YOUR TASK >>
Duplicate the items from the line with "Screen dimensions: 1091x804" to the line with "Action: click(x=100, y=88)", both included, omitting the pictures from your answer.

LISTED ENTRIES >>
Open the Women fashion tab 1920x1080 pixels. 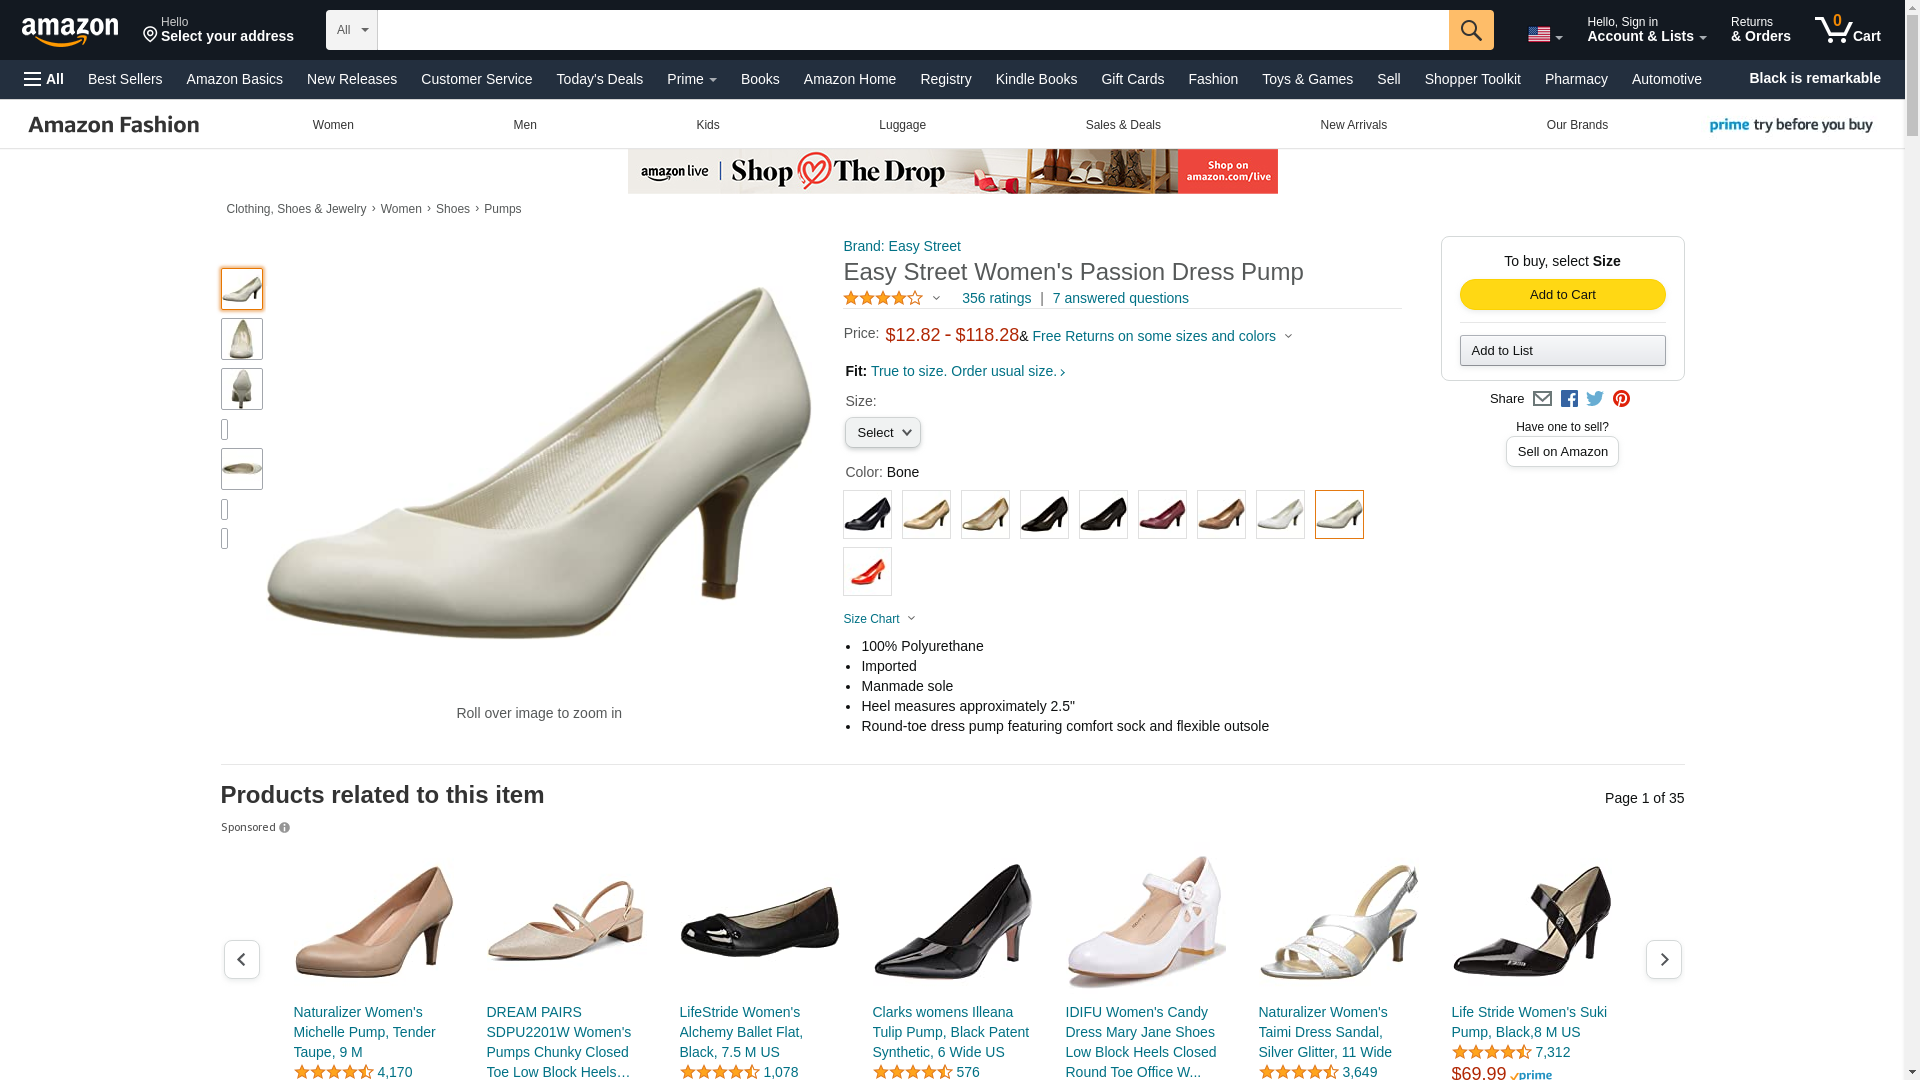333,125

---

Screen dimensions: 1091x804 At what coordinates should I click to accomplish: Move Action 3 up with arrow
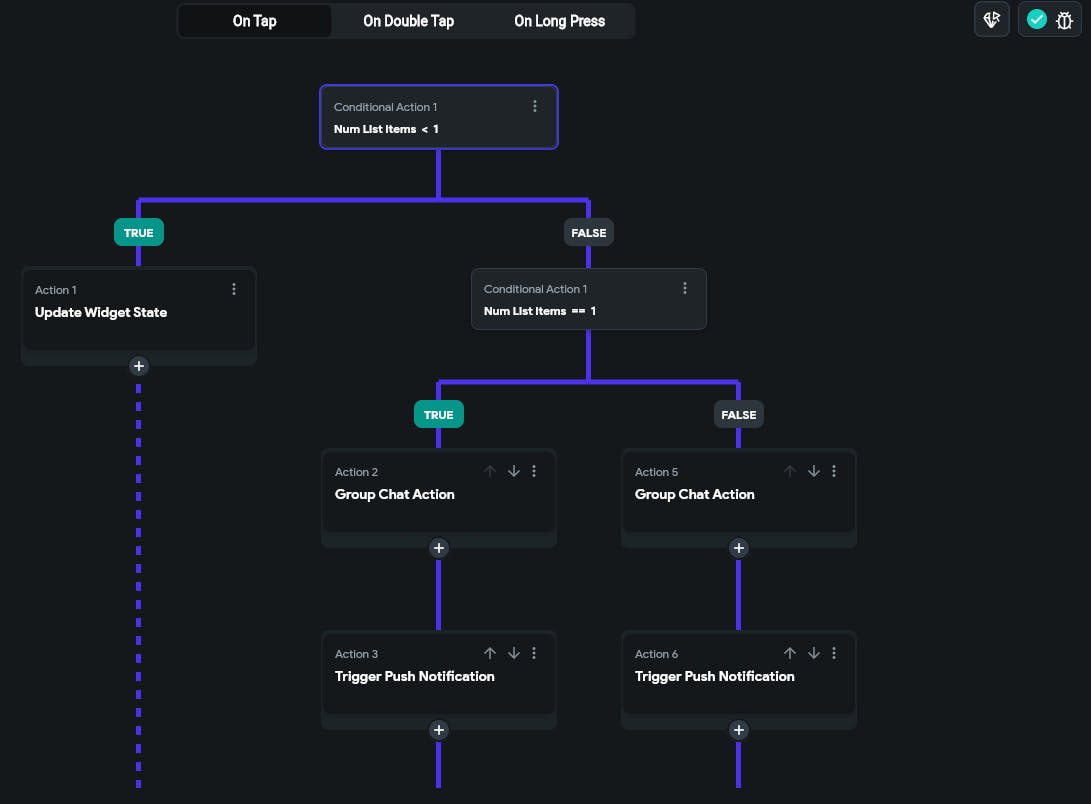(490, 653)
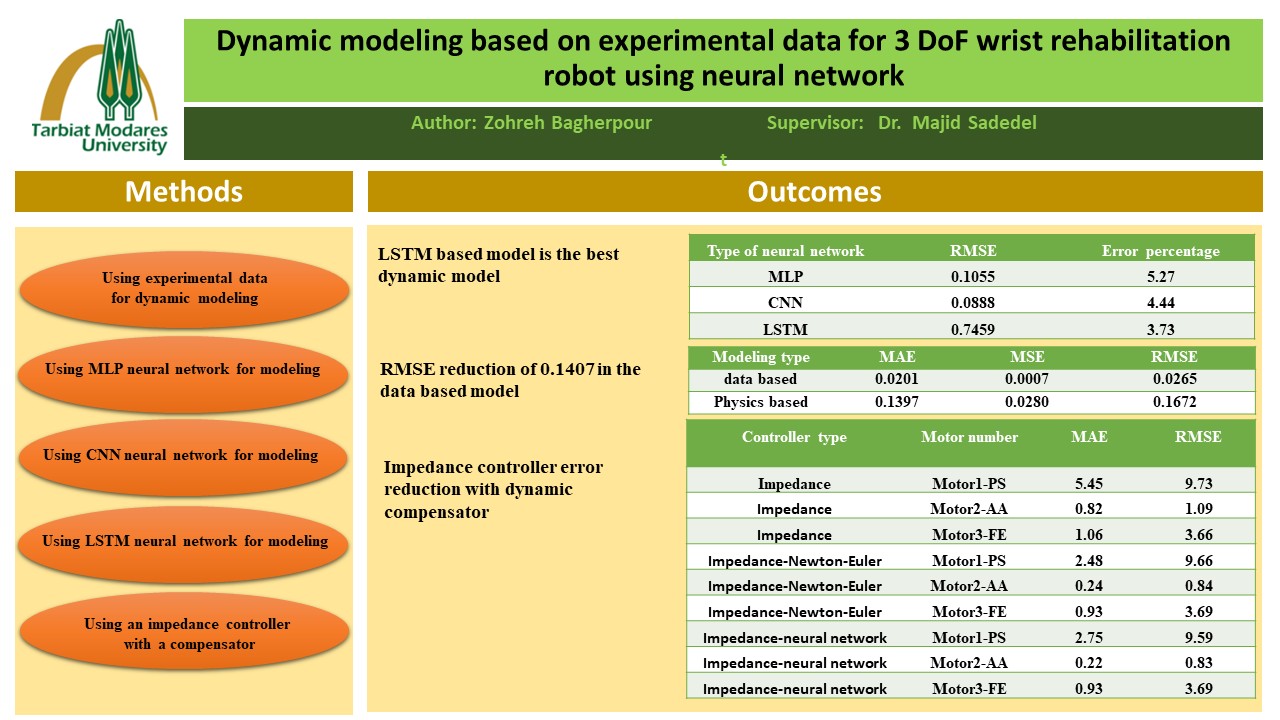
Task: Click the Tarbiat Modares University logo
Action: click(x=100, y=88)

FULL SOLUTION >>
Screen dimensions: 1091x804 At what coordinates should I click to accomplish: Move Action 3 up with arrow
(490, 653)
Task: Click the Tarbiat Modares University logo
Action: click(x=100, y=88)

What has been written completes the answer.